- _The task_: When you respond, restate each record exactly as it is given.

- _Task input_:
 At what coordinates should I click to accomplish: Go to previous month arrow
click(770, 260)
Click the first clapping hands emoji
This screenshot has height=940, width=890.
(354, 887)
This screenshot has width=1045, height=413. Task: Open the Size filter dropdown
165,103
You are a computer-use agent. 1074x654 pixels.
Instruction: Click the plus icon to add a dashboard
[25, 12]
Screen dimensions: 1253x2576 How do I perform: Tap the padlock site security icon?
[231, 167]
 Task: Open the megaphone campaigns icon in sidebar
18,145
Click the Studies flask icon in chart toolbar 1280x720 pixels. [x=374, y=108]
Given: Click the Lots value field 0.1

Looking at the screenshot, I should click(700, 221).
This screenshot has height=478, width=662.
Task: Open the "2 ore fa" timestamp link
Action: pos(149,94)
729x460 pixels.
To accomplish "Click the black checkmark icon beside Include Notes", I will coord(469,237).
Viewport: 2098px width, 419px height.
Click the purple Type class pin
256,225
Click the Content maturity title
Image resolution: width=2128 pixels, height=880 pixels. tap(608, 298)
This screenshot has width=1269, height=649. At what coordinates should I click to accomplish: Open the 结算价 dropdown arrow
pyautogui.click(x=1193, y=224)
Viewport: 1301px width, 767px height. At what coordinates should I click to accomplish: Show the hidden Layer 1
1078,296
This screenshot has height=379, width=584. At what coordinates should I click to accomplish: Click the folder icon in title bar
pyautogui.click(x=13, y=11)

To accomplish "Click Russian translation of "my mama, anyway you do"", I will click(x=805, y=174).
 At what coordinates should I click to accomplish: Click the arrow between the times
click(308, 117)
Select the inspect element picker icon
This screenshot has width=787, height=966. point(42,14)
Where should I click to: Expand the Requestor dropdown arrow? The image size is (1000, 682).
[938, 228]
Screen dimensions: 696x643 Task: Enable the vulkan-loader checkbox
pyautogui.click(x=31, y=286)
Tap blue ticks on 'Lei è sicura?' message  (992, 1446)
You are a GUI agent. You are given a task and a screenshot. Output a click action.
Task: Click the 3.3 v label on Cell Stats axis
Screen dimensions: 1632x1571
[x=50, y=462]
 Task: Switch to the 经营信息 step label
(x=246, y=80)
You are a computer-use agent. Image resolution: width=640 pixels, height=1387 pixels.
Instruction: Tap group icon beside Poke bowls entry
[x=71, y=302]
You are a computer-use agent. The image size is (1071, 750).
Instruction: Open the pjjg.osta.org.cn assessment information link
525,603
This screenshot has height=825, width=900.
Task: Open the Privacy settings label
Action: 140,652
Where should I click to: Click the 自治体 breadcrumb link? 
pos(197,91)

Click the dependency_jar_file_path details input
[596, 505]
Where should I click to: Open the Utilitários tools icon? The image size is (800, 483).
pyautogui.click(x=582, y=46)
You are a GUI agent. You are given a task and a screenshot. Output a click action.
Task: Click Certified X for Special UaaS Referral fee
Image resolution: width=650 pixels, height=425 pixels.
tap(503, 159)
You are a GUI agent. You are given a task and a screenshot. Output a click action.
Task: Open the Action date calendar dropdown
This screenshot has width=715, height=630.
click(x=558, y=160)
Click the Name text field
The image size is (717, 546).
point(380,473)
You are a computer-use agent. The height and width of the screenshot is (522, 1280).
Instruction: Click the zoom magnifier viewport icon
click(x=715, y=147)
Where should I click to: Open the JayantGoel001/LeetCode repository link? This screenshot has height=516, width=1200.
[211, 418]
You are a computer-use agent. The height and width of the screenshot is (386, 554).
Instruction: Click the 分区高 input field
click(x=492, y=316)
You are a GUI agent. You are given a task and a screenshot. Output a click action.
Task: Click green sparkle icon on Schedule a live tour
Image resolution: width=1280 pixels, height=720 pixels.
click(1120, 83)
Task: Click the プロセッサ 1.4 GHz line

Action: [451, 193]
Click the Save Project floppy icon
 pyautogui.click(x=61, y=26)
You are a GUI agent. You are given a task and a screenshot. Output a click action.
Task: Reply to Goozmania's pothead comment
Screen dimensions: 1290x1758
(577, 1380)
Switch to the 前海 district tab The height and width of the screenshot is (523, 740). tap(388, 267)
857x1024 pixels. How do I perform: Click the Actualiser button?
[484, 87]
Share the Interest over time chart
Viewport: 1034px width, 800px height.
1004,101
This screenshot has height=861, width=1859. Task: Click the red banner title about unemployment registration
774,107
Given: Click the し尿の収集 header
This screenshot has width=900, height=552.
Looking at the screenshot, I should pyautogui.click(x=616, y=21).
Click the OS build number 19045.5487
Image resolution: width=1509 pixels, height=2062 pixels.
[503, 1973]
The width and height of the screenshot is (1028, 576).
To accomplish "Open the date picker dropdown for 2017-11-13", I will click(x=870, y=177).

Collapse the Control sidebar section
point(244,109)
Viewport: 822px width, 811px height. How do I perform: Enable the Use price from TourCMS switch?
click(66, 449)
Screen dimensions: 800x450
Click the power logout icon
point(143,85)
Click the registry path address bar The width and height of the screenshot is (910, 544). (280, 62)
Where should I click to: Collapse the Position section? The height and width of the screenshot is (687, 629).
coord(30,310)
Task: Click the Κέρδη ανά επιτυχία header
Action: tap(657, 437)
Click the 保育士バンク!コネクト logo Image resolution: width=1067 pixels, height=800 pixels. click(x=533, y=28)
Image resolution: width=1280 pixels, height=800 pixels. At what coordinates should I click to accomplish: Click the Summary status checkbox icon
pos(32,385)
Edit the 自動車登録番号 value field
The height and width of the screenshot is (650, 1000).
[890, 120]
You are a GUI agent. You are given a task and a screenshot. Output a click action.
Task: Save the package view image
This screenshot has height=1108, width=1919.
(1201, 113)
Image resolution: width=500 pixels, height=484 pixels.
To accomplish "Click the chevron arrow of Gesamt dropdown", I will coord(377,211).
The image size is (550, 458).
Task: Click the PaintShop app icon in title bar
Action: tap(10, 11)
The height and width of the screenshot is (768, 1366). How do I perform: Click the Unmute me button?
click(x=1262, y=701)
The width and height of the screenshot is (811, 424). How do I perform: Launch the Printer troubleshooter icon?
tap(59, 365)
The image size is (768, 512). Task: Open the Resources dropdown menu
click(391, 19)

- _Your solution_:
 At what coordinates should I click to accomplish: Go to previous month arrow
click(770, 260)
Click the first clapping hands emoji
This screenshot has height=940, width=890.
(354, 887)
This screenshot has width=1045, height=413. Task: Open the Size filter dropdown
165,103
You are a computer-use agent. 1074x654 pixels.
Instruction: Click the plus icon to add a dashboard
[25, 12]
Screen dimensions: 1253x2576 How do I perform: Tap the padlock site security icon?
[231, 167]
 Task: Open the megaphone campaigns icon in sidebar
18,145
Click the Studies flask icon in chart toolbar 1280x720 pixels. [x=374, y=108]
Given: Click the Lots value field 0.1

Looking at the screenshot, I should click(700, 221).
This screenshot has height=478, width=662.
Task: Open the "2 ore fa" timestamp link
Action: pos(149,94)
729x460 pixels.
To accomplish "Click the black checkmark icon beside Include Notes", I will coord(469,237).
Viewport: 2098px width, 419px height.
Click the purple Type class pin
256,225
Click the Content maturity title
Image resolution: width=2128 pixels, height=880 pixels. tap(608, 298)
This screenshot has width=1269, height=649. At what coordinates should I click to accomplish: Open the 结算价 dropdown arrow
pyautogui.click(x=1193, y=224)
Viewport: 1301px width, 767px height. At what coordinates should I click to accomplish: Show the hidden Layer 1
1078,296
This screenshot has height=379, width=584. At what coordinates should I click to accomplish: Click the folder icon in title bar
pyautogui.click(x=13, y=11)

To accomplish "Click Russian translation of "my mama, anyway you do"", I will click(x=805, y=174).
 At what coordinates should I click to accomplish: Click the arrow between the times
click(308, 117)
Select the inspect element picker icon
This screenshot has width=787, height=966. point(42,14)
Where should I click to: Expand the Requestor dropdown arrow? The image size is (1000, 682).
[938, 228]
Screen dimensions: 696x643 Task: Enable the vulkan-loader checkbox
pyautogui.click(x=31, y=286)
Tap blue ticks on 'Lei è sicura?' message  (992, 1446)
You are a GUI agent. You are given a task and a screenshot. Output a click action.
Task: Click the 3.3 v label on Cell Stats axis
Screen dimensions: 1632x1571
[x=50, y=462]
 Task: Switch to the 经营信息 step label
(x=246, y=80)
You are a computer-use agent. Image resolution: width=640 pixels, height=1387 pixels.
Instruction: Tap group icon beside Poke bowls entry
[x=71, y=302]
You are a computer-use agent. The image size is (1071, 750).
Instruction: Open the pjjg.osta.org.cn assessment information link
525,603
This screenshot has height=825, width=900.
Task: Open the Privacy settings label
Action: 140,652
Where should I click to: Click the 自治体 breadcrumb link? 
pos(197,91)

Click the dependency_jar_file_path details input
[596, 505]
Where should I click to: Open the Utilitários tools icon? The image size is (800, 483).
pyautogui.click(x=582, y=46)
You are a GUI agent. You are given a task and a screenshot. Output a click action.
Task: Click Certified X for Special UaaS Referral fee
Image resolution: width=650 pixels, height=425 pixels.
tap(503, 159)
You are a GUI agent. You are given a task and a screenshot. Output a click action.
Task: Open the Action date calendar dropdown
This screenshot has width=715, height=630.
click(x=558, y=160)
Click the Name text field
The image size is (717, 546).
point(380,473)
You are a computer-use agent. The height and width of the screenshot is (522, 1280).
Instruction: Click the zoom magnifier viewport icon
click(x=715, y=147)
Where should I click to: Open the JayantGoel001/LeetCode repository link? This screenshot has height=516, width=1200.
[211, 418]
You are a computer-use agent. The height and width of the screenshot is (386, 554).
Instruction: Click the 分区高 input field
click(x=492, y=316)
You are a GUI agent. You are given a task and a screenshot. Output a click action.
Task: Click green sparkle icon on Schedule a live tour
Image resolution: width=1280 pixels, height=720 pixels.
click(1120, 83)
Task: Click the プロセッサ 1.4 GHz line

Action: [451, 193]
Click the Save Project floppy icon
 pyautogui.click(x=61, y=26)
You are a GUI agent. You are given a task and a screenshot. Output a click action.
Task: Reply to Goozmania's pothead comment
Screen dimensions: 1290x1758
(577, 1380)
Switch to the 前海 district tab The height and width of the screenshot is (523, 740). tap(388, 267)
857x1024 pixels. How do I perform: Click the Actualiser button?
[484, 87]
Share the Interest over time chart
Viewport: 1034px width, 800px height.
1004,101
This screenshot has height=861, width=1859. Task: Click the red banner title about unemployment registration
774,107
Given: Click the し尿の収集 header
This screenshot has width=900, height=552.
Looking at the screenshot, I should pyautogui.click(x=616, y=21).
Click the OS build number 19045.5487
Image resolution: width=1509 pixels, height=2062 pixels.
[503, 1973]
The width and height of the screenshot is (1028, 576).
To accomplish "Open the date picker dropdown for 2017-11-13", I will click(x=870, y=177).

Collapse the Control sidebar section
point(244,109)
Viewport: 822px width, 811px height. How do I perform: Enable the Use price from TourCMS switch?
click(66, 449)
Screen dimensions: 800x450
Click the power logout icon
point(143,85)
Click the registry path address bar The width and height of the screenshot is (910, 544). (280, 62)
Where should I click to: Collapse the Position section? The height and width of the screenshot is (687, 629).
coord(30,310)
Task: Click the Κέρδη ανά επιτυχία header
Action: tap(657, 437)
Click the 保育士バンク!コネクト logo Image resolution: width=1067 pixels, height=800 pixels. click(x=533, y=28)
Image resolution: width=1280 pixels, height=800 pixels. At what coordinates should I click to accomplish: Click the Summary status checkbox icon
pos(32,385)
Edit the 自動車登録番号 value field
The height and width of the screenshot is (650, 1000).
[890, 120]
You are a GUI agent. You are given a task and a screenshot. Output a click action.
Task: Save the package view image
This screenshot has height=1108, width=1919.
(1201, 113)
Image resolution: width=500 pixels, height=484 pixels.
To accomplish "Click the chevron arrow of Gesamt dropdown", I will coord(377,211).
The image size is (550, 458).
Task: Click the PaintShop app icon in title bar
Action: tap(10, 11)
The height and width of the screenshot is (768, 1366). How do I perform: Click the Unmute me button?
click(x=1262, y=701)
The width and height of the screenshot is (811, 424). How do I perform: Launch the Printer troubleshooter icon?
tap(59, 365)
The image size is (768, 512). Task: Open the Resources dropdown menu
click(391, 19)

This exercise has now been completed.